If an infinite sequence diverges to infinity, does it mean that all of its infinite subsequences diverge to infinity? Prove.
If $a_n$ sequnce diverges to infinity, then:
$$(\forall \epsilon>0)(\exists N)(\forall n>N)(a_n>\epsilon)$$
Assume that $a_{{n}_{k}}$ is a subsequence of $a_n$ and it does not diverge to infinity, then
$$(\exists \epsilon>0)(\forall N)(\exists n>N)(a_n \le\epsilon)$$
Now, let $m = n_k$. Now, let's pick an arbitrary $N.$ and an $\epsilon$ satisfying the second statement Then, there exists such $m$ that $a_m > \epsilon$ and $a_m \le \epsilon$. Which is a contradiction.

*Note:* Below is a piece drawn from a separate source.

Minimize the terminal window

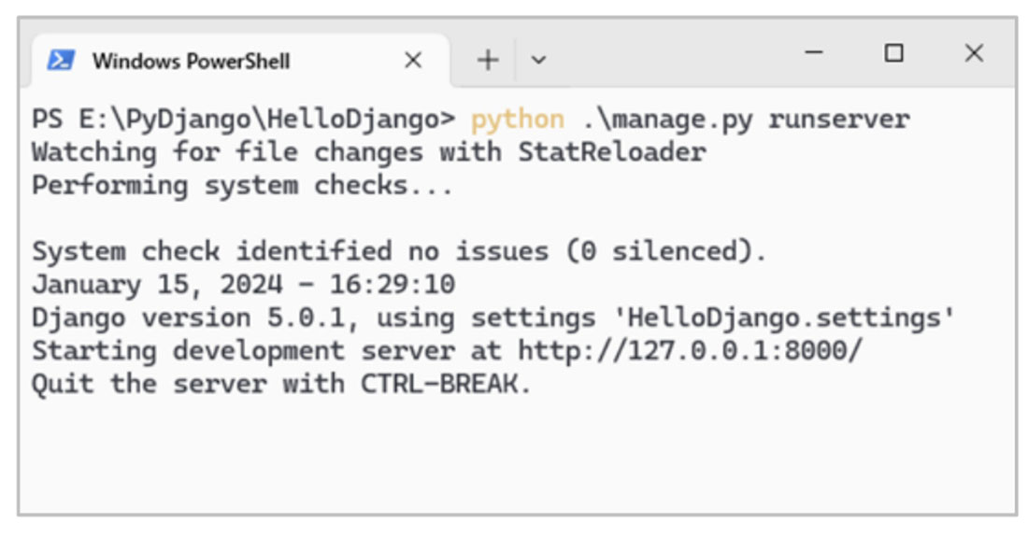click(x=814, y=53)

Therefore
all infinite subsequences of a sequence that diverges to infinity diverge to infinity.
Is my proof correct?
Best Answer
Your proof is correct. You can prove this also directly. Let $a_{n_k}$ be a subsequence. Since for all $\epsilon>0$ there exists an $N$ such that for all $n>N$ we have $a_n>\epsilon$. Take $n_k>N$ and so $a_{n_k}>\epsilon$. So $a_{n_k}\to \infty$ as well.